▸ **Task**
Return the following data exactly, with all pictures left out.

*** Dataset ***

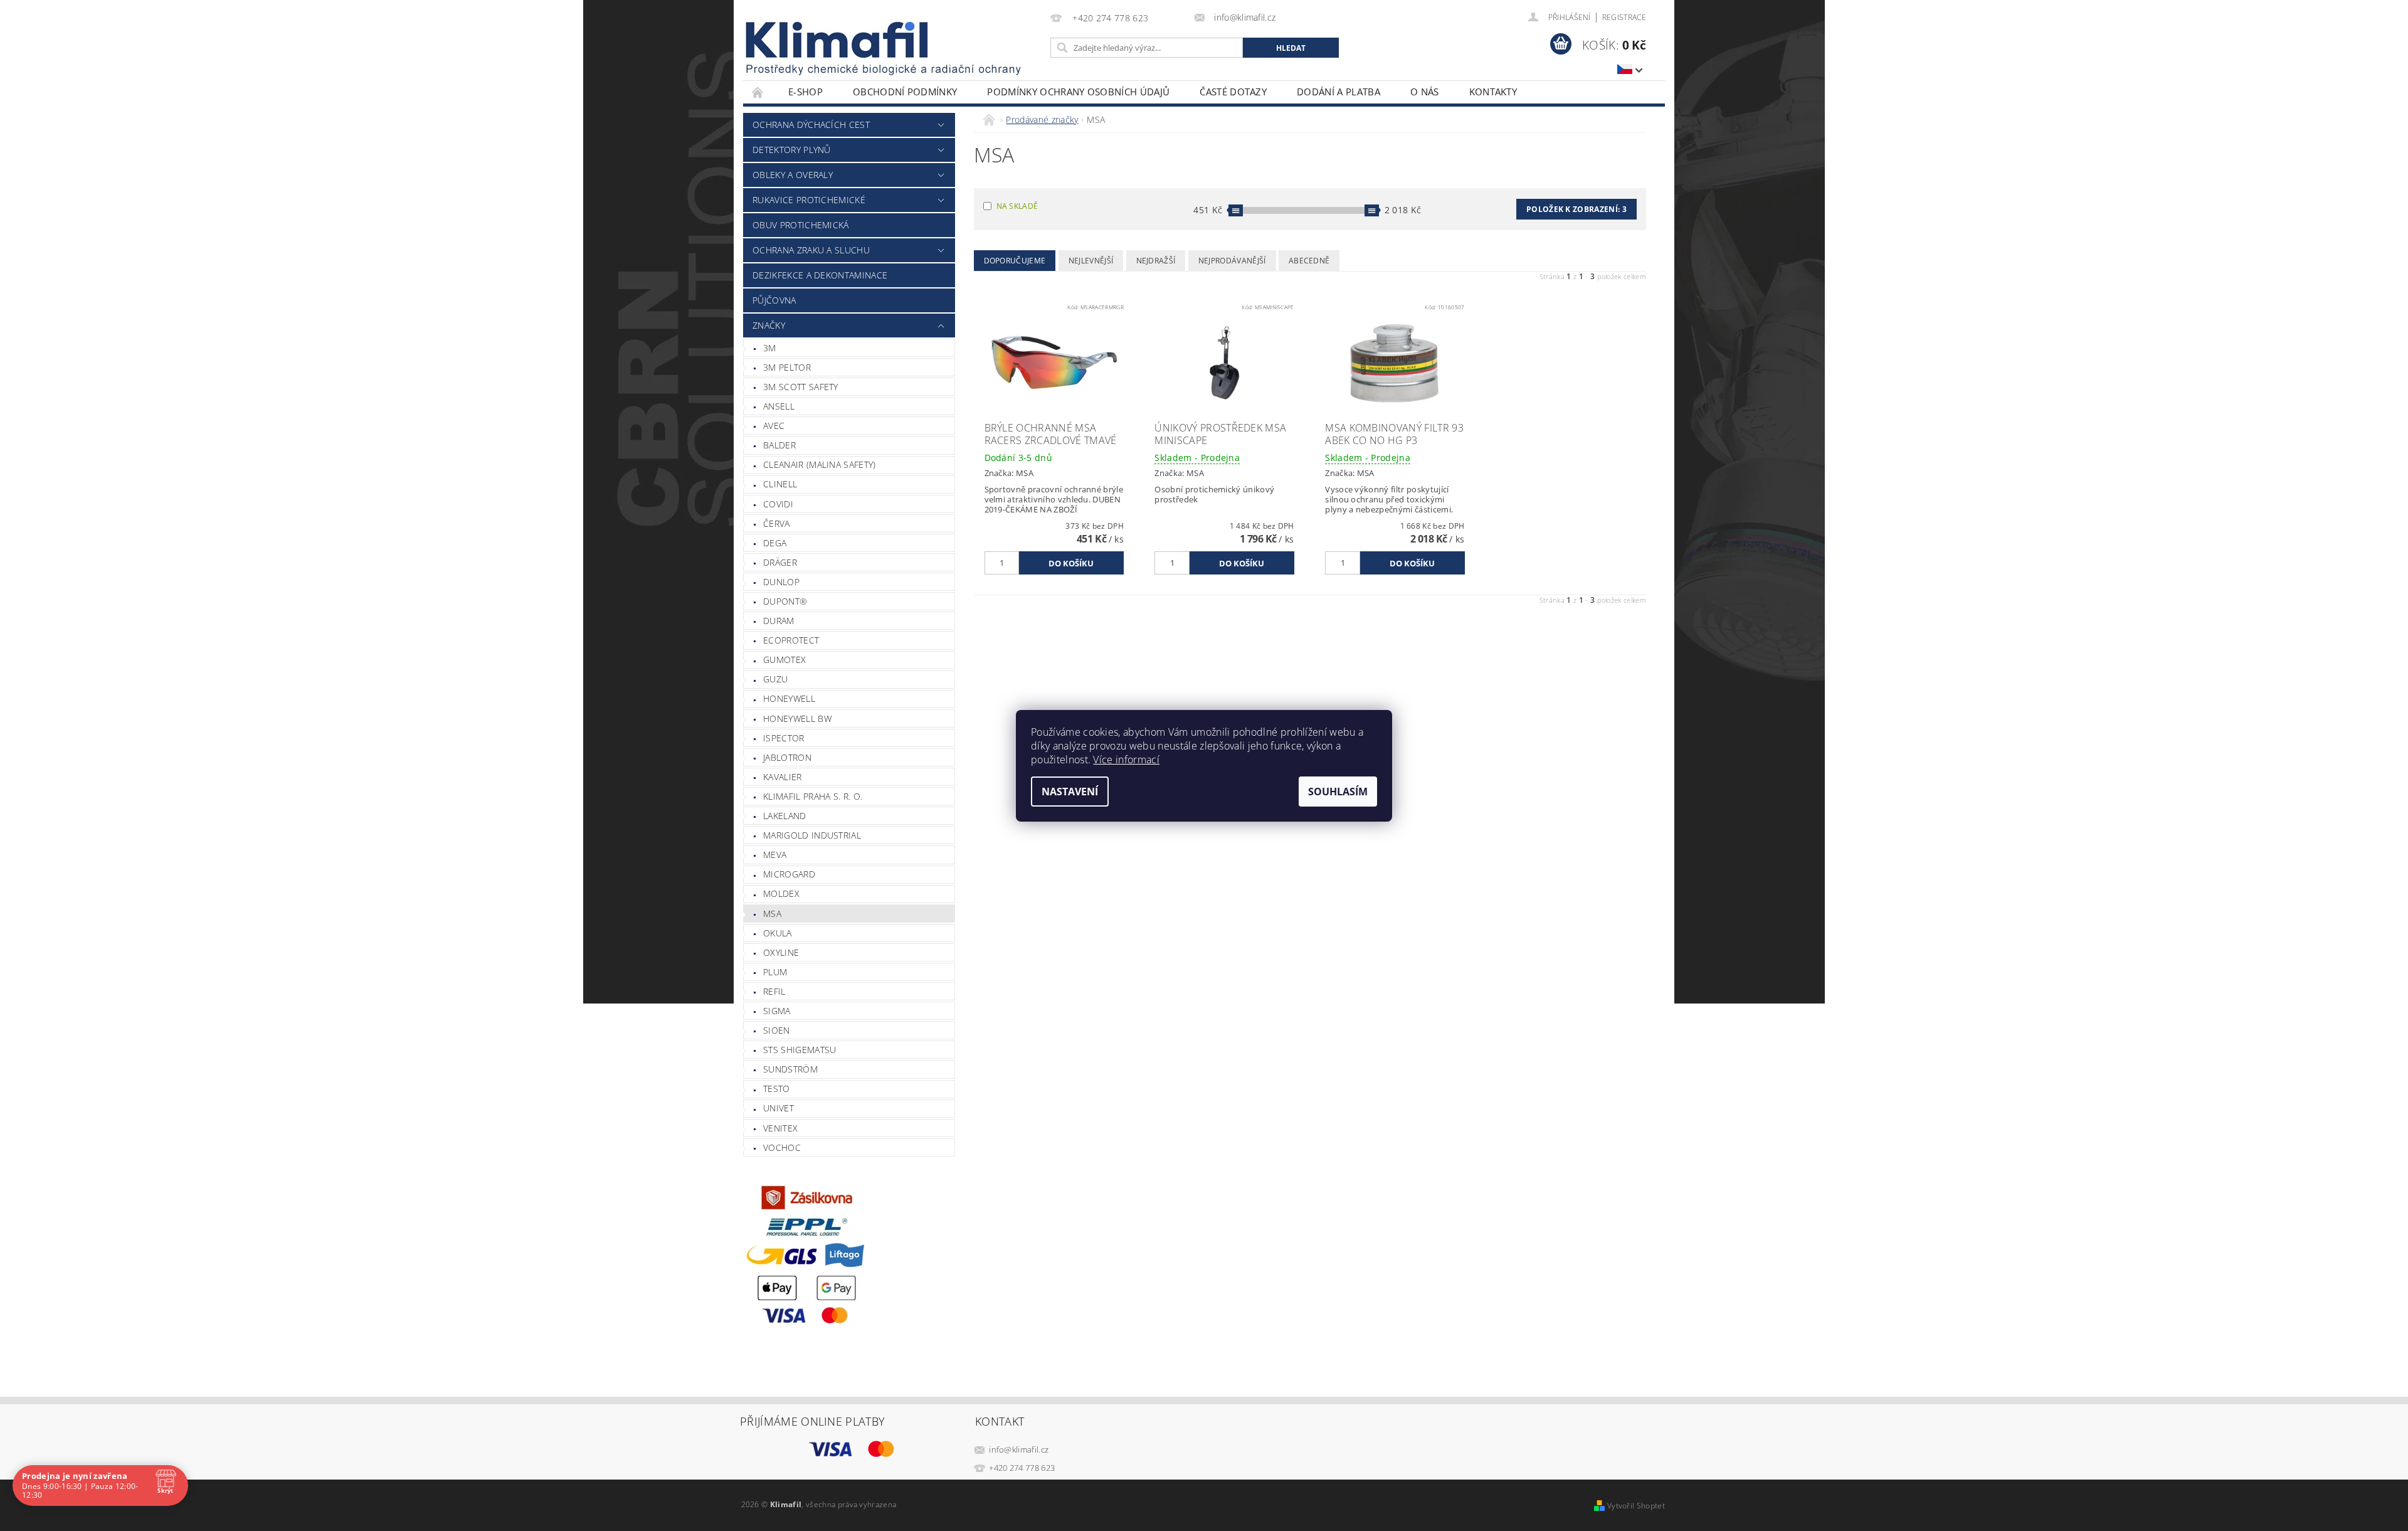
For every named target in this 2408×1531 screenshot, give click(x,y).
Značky (768, 325)
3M (769, 348)
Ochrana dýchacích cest (811, 124)
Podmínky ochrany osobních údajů (1078, 91)
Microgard (789, 874)
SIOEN (776, 1030)
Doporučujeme (1015, 260)
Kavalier (782, 777)
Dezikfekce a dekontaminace (819, 275)
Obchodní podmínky (905, 91)
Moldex (781, 893)
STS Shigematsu (799, 1050)
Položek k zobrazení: (1576, 209)
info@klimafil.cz (1018, 1449)
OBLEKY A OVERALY (792, 175)
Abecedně (1309, 260)
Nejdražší (1156, 260)
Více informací (1126, 759)
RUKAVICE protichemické (808, 200)
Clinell (780, 484)
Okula (777, 933)
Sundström (790, 1069)
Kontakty (1493, 91)
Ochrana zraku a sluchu (811, 250)
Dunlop (781, 582)
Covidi (778, 504)
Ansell (779, 406)
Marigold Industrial (812, 835)
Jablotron (787, 757)
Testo (776, 1088)
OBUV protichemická (800, 225)
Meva (774, 855)
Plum (775, 972)
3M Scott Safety (800, 387)
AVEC (773, 426)
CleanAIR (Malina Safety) (819, 464)
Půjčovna (774, 300)
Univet (778, 1108)
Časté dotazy (1233, 91)
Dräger (780, 562)
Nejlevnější (1091, 260)
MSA (772, 913)
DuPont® (785, 601)
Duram (779, 621)
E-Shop (805, 91)
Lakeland (784, 816)
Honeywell (789, 698)
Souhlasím (1338, 791)
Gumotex (784, 659)
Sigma (777, 1011)
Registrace (1624, 17)
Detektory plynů (791, 150)
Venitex (780, 1128)
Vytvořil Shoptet (1636, 1505)
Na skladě (1017, 206)
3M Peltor (787, 367)
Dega (774, 543)
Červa (776, 523)
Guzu (775, 679)
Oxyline (781, 952)
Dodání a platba (1338, 91)
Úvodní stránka (758, 92)
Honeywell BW (797, 718)
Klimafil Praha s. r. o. (812, 796)
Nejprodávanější (1232, 260)
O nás (1424, 91)
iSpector (784, 738)
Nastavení (1070, 791)
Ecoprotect (791, 640)
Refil (774, 991)
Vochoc (782, 1147)
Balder (779, 445)
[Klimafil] (838, 40)
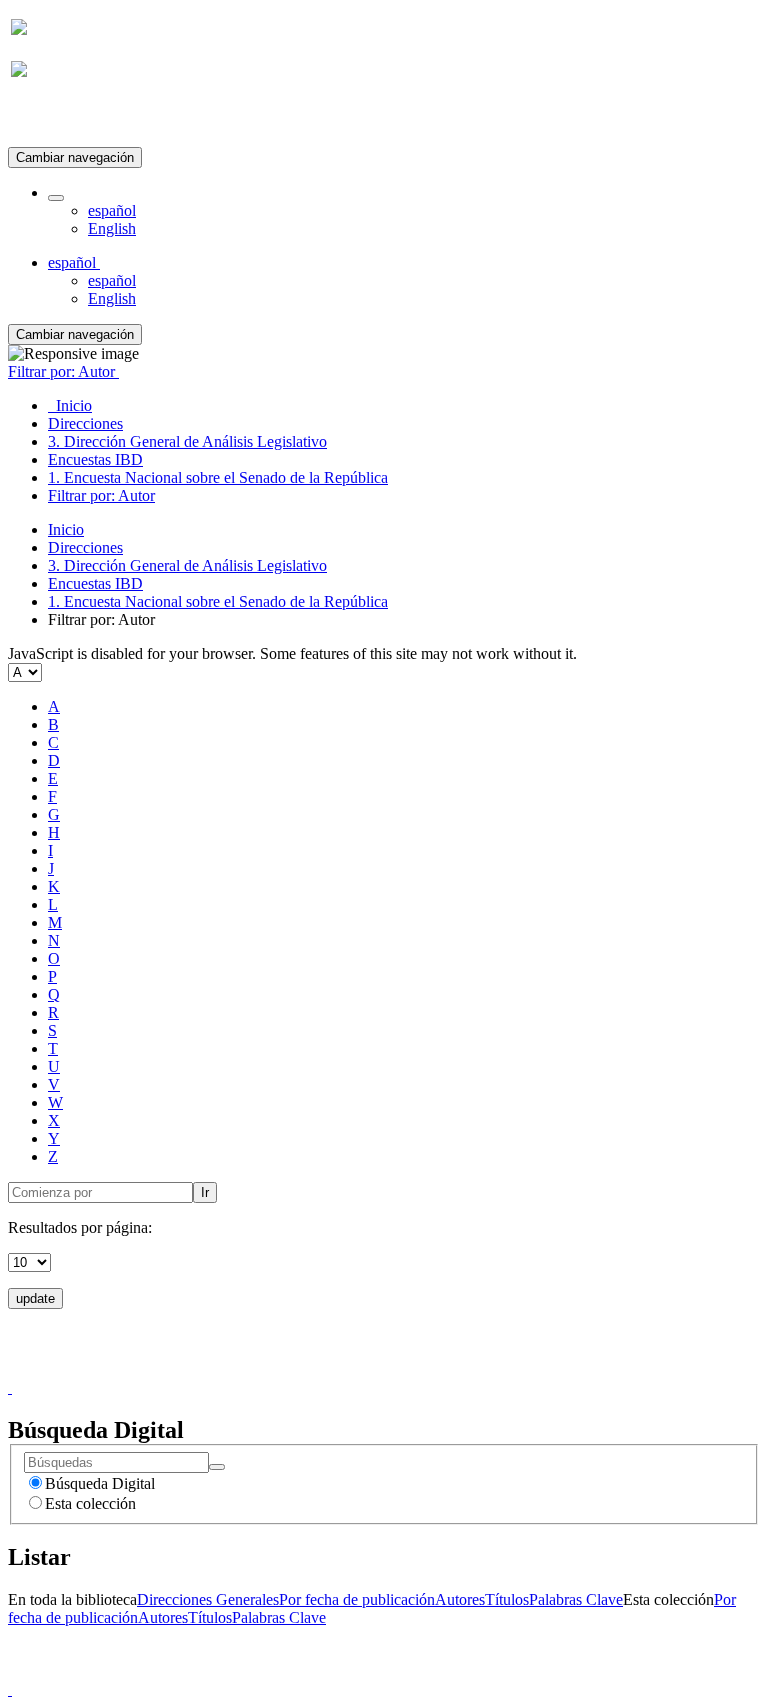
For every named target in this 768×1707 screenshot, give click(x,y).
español (112, 210)
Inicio (66, 529)
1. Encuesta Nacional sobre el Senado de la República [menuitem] (218, 477)
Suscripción (48, 118)
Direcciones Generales (208, 1599)
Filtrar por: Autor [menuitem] (101, 495)
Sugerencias (418, 1369)
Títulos (507, 1599)
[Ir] (217, 1467)
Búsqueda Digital (100, 1483)
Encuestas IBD (95, 583)
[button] (56, 198)
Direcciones (85, 547)
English (112, 228)
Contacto (340, 1369)
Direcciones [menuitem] (85, 423)
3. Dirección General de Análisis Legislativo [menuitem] (187, 441)
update (35, 1298)
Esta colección (90, 1503)
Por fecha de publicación (357, 1599)
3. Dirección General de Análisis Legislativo (187, 565)
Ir (205, 1192)
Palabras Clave (576, 1599)
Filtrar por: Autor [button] (63, 371)
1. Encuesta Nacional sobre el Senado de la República (218, 601)
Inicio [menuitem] (70, 405)
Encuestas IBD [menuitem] (95, 459)
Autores (460, 1599)
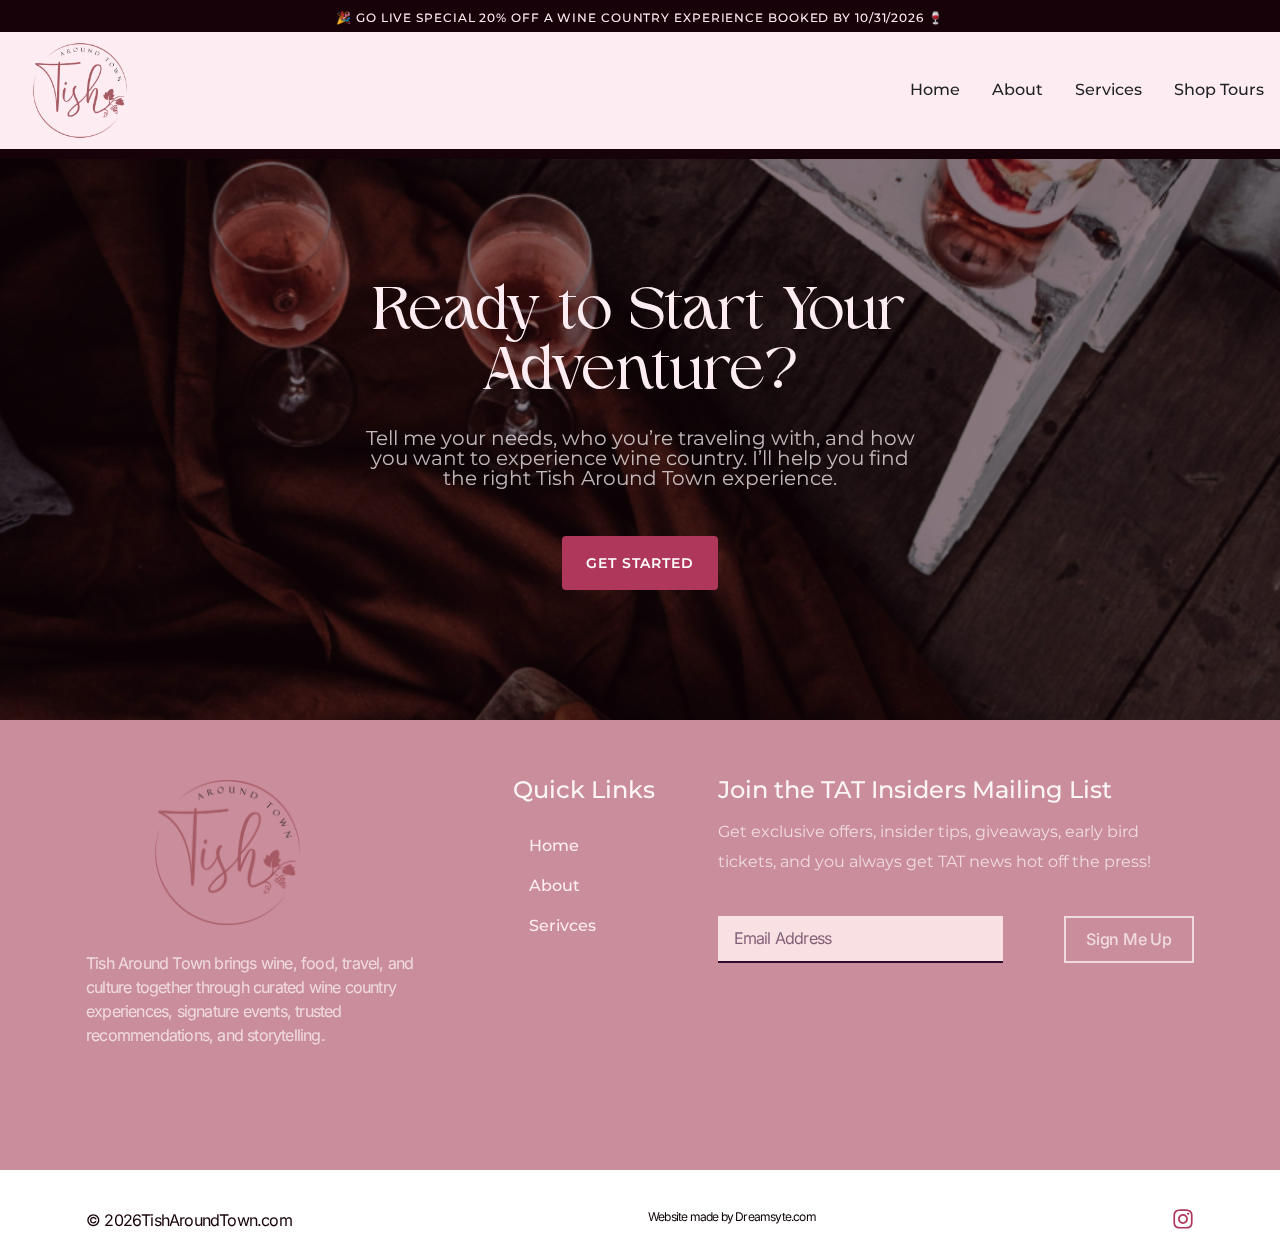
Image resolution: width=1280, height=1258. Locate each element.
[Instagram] (1183, 1219)
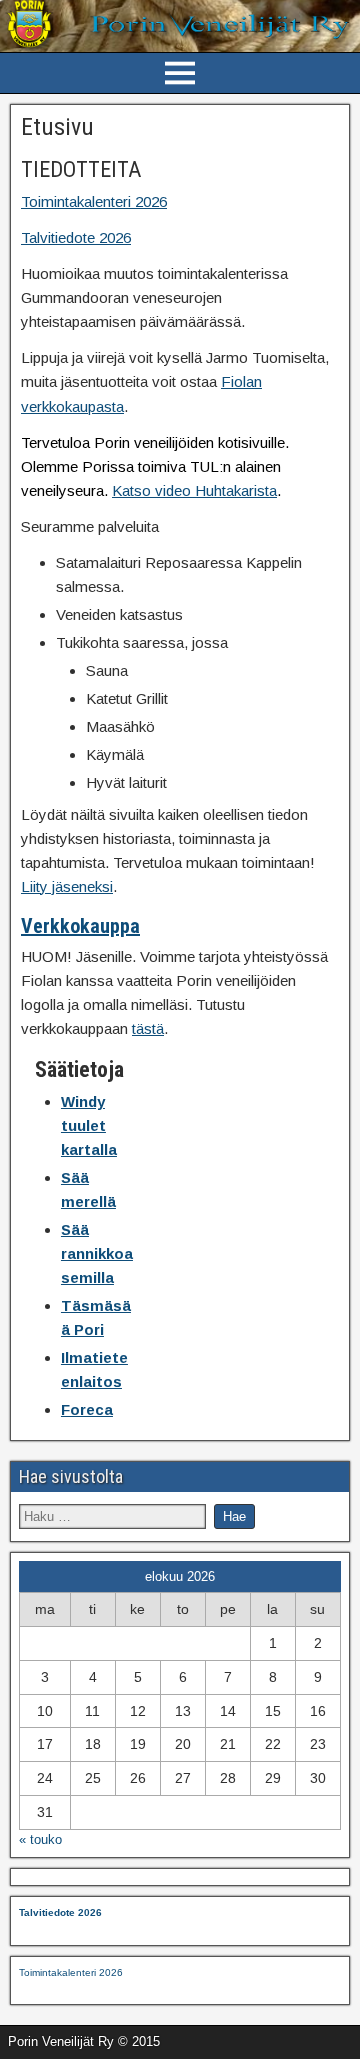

*** End of Dataset ***

▸ **Your solution**
For every named target in this 2408×1531 screenshot, give click(x,y).
Značky (768, 325)
3M (769, 348)
Ochrana dýchacích cest (811, 124)
Podmínky ochrany osobních údajů (1078, 91)
Microgard (789, 874)
SIOEN (776, 1030)
Doporučujeme (1015, 260)
Kavalier (782, 777)
Dezikfekce a dekontaminace (819, 275)
Obchodní podmínky (905, 91)
Moldex (781, 893)
STS Shigematsu (799, 1050)
Položek k zobrazení: (1576, 209)
info@klimafil.cz (1018, 1449)
OBLEKY A OVERALY (792, 175)
Abecedně (1309, 260)
Nejdražší (1156, 260)
Více informací (1126, 759)
RUKAVICE protichemické (808, 200)
Clinell (780, 484)
Okula (777, 933)
Sundström (790, 1069)
Kontakty (1493, 91)
Ochrana zraku a sluchu (811, 250)
Dunlop (781, 582)
Covidi (778, 504)
Ansell (779, 406)
Marigold Industrial (812, 835)
Jablotron (787, 757)
Testo (776, 1088)
OBUV protichemická (800, 225)
Meva (774, 855)
Plum (775, 972)
3M Scott Safety (800, 387)
AVEC (773, 426)
CleanAIR (Malina Safety) (819, 464)
Půjčovna (774, 300)
Univet (778, 1108)
Časté dotazy (1233, 91)
Dräger (780, 562)
Nejlevnější (1091, 260)
MSA (772, 913)
DuPont® (785, 601)
Duram (779, 621)
E-Shop (805, 91)
Lakeland (784, 816)
Honeywell (789, 698)
Souhlasím (1338, 791)
Gumotex (784, 659)
Sigma (777, 1011)
Registrace (1624, 17)
Detektory plynů (791, 150)
Venitex (780, 1128)
Vytvořil Shoptet (1636, 1505)
Na skladě (1017, 206)
3M Peltor (787, 367)
Dega (774, 543)
Červa (776, 523)
Guzu (775, 679)
Oxyline (781, 952)
Dodání a platba (1338, 91)
Úvodní stránka (758, 92)
Honeywell BW (797, 718)
Klimafil Praha s. r. o. (812, 796)
Nejprodávanější (1232, 260)
O nás (1424, 91)
iSpector (784, 738)
Nastavení (1070, 791)
Ecoprotect (791, 640)
Refil (774, 991)
Vochoc (782, 1147)
Balder (779, 445)
[Klimafil] (838, 40)
For every named target in this 768×1707 screenshot, give click(x,y).
español (112, 210)
Inicio (66, 529)
1. Encuesta Nacional sobre el Senado de la República [menuitem] (218, 477)
Suscripción (48, 118)
Direcciones Generales (208, 1599)
Filtrar por: Autor [menuitem] (101, 495)
Sugerencias (418, 1369)
Títulos (507, 1599)
[Ir] (217, 1467)
Búsqueda Digital (100, 1483)
Encuestas IBD (95, 583)
[button] (56, 198)
Direcciones (85, 547)
English (112, 228)
Contacto (340, 1369)
Direcciones [menuitem] (85, 423)
3. Dirección General de Análisis Legislativo [menuitem] (187, 441)
update (35, 1298)
Esta colección (90, 1503)
Por fecha de publicación (357, 1599)
3. Dirección General de Análisis Legislativo (187, 565)
Ir (205, 1192)
Palabras Clave (576, 1599)
Filtrar por: Autor [button] (63, 371)
1. Encuesta Nacional sobre el Senado de la República (218, 601)
Inicio [menuitem] (70, 405)
Encuestas IBD [menuitem] (95, 459)
Autores (460, 1599)
Image resolution: width=1280, height=1258. Locate each element.
[Instagram] (1183, 1219)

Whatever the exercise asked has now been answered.